### Given passage:
======

Stephen Rees's blog

Thoughts about the relationships between transport and the urban area it serves

Ethanol “bust”

with 3 comments

I have expressed my doubts about ethanol as a transportation fuel here several times.

But now Bloomberg reports that recent sudden increase in capacity to make the stuff has resulted in oversupply. If you can’t make money with an alt fuel when oil is around $100 a barrel, then the writing is most definitely on the wall. As also noted here, the environmental benefits of corn based ethanol have been greatly overestimated. It has always been a way to win votes in the farm belt – a classic “pork barrel” program for rural areas – just like prisons and highways.

It will take a while, and I expect that Bush will stick to the program, but I anticipate that this will send distillers looking for cheaper feed stocks, and hopefully non-food sources. It would also be nice if Ottawa decided on the basis of this report that it’s decision to mandate ethanol blended fuel now looks rather silly, since it is obvious that emissions of greenhouse gases are not necessarily reduced by biofuels: there has to be a careful lifecycle analysis. Which, as usual, the ethanol lobbyists have never been all that keen on – for obvious reasons.

======

### Record excerpts:
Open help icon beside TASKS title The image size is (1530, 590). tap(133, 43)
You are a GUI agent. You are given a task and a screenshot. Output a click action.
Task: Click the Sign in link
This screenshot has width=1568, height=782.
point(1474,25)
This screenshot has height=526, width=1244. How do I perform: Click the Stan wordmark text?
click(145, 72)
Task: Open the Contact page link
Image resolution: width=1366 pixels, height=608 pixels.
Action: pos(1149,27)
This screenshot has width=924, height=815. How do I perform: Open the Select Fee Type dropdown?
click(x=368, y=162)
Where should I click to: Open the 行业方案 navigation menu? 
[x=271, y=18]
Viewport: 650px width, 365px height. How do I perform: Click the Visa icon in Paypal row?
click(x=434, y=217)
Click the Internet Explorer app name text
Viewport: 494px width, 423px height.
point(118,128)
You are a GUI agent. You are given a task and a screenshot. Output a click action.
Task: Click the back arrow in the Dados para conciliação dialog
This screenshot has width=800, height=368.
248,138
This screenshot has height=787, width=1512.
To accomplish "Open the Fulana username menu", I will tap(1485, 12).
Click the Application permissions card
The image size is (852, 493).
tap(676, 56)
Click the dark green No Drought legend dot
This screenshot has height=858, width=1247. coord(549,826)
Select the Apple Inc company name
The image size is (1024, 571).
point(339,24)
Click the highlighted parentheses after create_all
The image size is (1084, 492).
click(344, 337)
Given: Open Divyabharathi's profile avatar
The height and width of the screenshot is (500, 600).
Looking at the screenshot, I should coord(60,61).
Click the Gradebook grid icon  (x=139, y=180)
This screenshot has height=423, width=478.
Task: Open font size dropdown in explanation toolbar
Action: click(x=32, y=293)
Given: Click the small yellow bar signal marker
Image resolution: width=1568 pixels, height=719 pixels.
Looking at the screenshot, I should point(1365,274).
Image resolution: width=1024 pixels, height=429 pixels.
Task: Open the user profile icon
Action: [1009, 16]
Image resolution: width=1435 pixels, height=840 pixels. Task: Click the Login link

======

### Work to complete:
• 1. In the blog post on ethanol, change the passage from "It will take" up to and including "for obvious reasons.", replacing "distillers" with "producers".
• 2. Please translate this sentence from the blog post on ethanol into Spanish: "I have expressed my doubts about ethanol as a transportation fuel here several times."
• 3. In the blog post on ethanol, what does Bloomberg report the recent sudden increase in capacity to make ethanol has resulted in?
The rows have no part in this work.

### Solutions in order:
• 1.
It will take a while, and I expect that Bush will stick to the program, but I anticipate that this will send producers looking for cheaper feed stocks, and hopefully non-food sources. It would also be nice if Ottawa decided on the basis of this report that it’s decision to mandate ethanol blended fuel now looks rather silly, since it is obvious that emissions of greenhouse gases are not necessarily reduced by biofuels: there has to be a careful lifecycle analysis. Which, as usual, the ethanol lobbyists have never been all that keen on – for obvious reasons.

• 2. He expresado aquí varias veces mis dudas sobre el etanol como combustible para el transporte.

• 3. Oversupply.